== What you will do ==
I need every line of the material below that includes the string "Expand".

○ ○ ○ ○

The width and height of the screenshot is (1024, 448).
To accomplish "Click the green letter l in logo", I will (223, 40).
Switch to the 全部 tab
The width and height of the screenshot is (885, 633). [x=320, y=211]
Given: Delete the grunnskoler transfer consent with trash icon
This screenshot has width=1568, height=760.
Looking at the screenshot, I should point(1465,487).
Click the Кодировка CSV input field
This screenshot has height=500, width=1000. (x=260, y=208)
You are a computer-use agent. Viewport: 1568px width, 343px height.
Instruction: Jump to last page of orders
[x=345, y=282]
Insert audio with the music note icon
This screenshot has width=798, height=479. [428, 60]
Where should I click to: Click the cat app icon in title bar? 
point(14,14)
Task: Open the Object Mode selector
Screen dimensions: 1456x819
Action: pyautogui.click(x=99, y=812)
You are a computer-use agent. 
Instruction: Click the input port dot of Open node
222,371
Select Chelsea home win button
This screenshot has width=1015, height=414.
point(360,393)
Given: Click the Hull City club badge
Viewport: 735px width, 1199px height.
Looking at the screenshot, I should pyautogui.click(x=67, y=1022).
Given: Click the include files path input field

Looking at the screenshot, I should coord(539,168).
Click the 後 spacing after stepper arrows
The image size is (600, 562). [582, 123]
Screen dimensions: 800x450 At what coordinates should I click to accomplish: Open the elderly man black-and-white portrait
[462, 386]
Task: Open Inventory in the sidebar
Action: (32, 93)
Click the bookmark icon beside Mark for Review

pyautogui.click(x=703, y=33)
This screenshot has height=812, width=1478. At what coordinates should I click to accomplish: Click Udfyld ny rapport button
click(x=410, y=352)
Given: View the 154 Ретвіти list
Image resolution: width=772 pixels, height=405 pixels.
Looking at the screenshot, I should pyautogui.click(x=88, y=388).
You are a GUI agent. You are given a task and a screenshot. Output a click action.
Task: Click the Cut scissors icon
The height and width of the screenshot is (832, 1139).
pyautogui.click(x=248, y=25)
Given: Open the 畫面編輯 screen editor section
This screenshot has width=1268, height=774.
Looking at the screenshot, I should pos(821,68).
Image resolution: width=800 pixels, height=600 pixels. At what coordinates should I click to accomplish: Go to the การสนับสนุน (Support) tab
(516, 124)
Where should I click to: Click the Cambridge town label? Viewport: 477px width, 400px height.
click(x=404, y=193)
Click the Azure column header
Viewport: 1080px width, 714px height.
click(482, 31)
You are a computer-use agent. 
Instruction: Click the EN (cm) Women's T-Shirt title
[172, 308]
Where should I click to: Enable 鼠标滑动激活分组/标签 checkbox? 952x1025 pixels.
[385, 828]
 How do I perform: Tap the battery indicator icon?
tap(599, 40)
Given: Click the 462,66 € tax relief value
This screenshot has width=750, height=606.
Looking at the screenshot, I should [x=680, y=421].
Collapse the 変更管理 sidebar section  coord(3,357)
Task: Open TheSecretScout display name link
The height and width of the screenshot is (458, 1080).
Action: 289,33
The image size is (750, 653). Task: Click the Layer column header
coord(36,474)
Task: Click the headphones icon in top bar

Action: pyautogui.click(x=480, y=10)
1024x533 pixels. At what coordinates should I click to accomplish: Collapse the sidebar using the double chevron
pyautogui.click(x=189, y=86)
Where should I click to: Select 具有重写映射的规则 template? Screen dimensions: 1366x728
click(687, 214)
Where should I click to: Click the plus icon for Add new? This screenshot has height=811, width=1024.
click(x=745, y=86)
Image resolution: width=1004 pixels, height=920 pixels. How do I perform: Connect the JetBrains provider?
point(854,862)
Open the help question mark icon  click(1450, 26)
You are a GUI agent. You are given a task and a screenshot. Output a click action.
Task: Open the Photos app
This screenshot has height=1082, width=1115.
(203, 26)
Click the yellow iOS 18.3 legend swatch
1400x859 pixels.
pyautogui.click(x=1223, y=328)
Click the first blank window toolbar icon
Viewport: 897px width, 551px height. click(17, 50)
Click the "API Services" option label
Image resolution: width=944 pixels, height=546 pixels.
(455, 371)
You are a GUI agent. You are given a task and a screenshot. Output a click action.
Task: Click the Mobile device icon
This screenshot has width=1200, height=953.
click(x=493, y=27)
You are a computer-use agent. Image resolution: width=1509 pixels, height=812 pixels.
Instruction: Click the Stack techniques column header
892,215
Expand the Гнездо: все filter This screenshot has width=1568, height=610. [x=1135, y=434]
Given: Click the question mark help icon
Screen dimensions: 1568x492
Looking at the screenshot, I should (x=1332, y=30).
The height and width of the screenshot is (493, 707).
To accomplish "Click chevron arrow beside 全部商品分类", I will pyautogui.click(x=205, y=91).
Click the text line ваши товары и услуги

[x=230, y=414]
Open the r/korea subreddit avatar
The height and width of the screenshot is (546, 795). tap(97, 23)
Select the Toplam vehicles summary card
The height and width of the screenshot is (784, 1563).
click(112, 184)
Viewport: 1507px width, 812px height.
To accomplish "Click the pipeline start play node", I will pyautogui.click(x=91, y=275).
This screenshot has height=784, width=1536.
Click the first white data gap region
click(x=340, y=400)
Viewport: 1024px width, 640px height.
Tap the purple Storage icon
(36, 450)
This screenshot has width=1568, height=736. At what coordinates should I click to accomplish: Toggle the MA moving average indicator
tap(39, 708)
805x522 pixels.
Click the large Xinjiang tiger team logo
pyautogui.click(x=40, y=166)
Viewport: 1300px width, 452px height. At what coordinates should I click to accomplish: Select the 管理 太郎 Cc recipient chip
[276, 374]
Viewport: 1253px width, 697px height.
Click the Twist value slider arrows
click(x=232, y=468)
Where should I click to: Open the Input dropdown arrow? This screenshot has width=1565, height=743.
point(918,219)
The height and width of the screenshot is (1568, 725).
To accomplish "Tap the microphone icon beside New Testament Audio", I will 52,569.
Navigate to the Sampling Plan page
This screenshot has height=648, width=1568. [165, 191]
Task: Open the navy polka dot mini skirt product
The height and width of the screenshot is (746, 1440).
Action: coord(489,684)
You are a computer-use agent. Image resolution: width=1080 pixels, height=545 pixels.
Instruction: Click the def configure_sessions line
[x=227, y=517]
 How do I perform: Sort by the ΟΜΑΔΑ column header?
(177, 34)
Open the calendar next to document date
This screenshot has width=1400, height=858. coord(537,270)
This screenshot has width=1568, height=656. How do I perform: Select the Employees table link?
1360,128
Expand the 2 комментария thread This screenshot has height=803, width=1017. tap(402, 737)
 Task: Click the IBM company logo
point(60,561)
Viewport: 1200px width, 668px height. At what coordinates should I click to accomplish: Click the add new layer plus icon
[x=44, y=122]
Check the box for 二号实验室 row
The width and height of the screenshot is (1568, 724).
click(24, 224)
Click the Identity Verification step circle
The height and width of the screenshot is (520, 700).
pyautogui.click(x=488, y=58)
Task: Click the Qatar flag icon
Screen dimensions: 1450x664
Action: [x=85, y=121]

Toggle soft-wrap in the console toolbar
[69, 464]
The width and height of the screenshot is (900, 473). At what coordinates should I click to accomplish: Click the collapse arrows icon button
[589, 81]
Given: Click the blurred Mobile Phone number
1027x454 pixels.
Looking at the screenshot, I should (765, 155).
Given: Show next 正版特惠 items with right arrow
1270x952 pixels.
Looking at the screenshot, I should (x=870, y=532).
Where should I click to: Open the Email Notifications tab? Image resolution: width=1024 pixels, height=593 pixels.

○ ○ ○ ○

== Solution to this problem ==
Expand the Гнездо: все filter This screenshot has width=1568, height=610. [x=1135, y=434]
Expand the 2 комментария thread This screenshot has height=803, width=1017. tap(402, 737)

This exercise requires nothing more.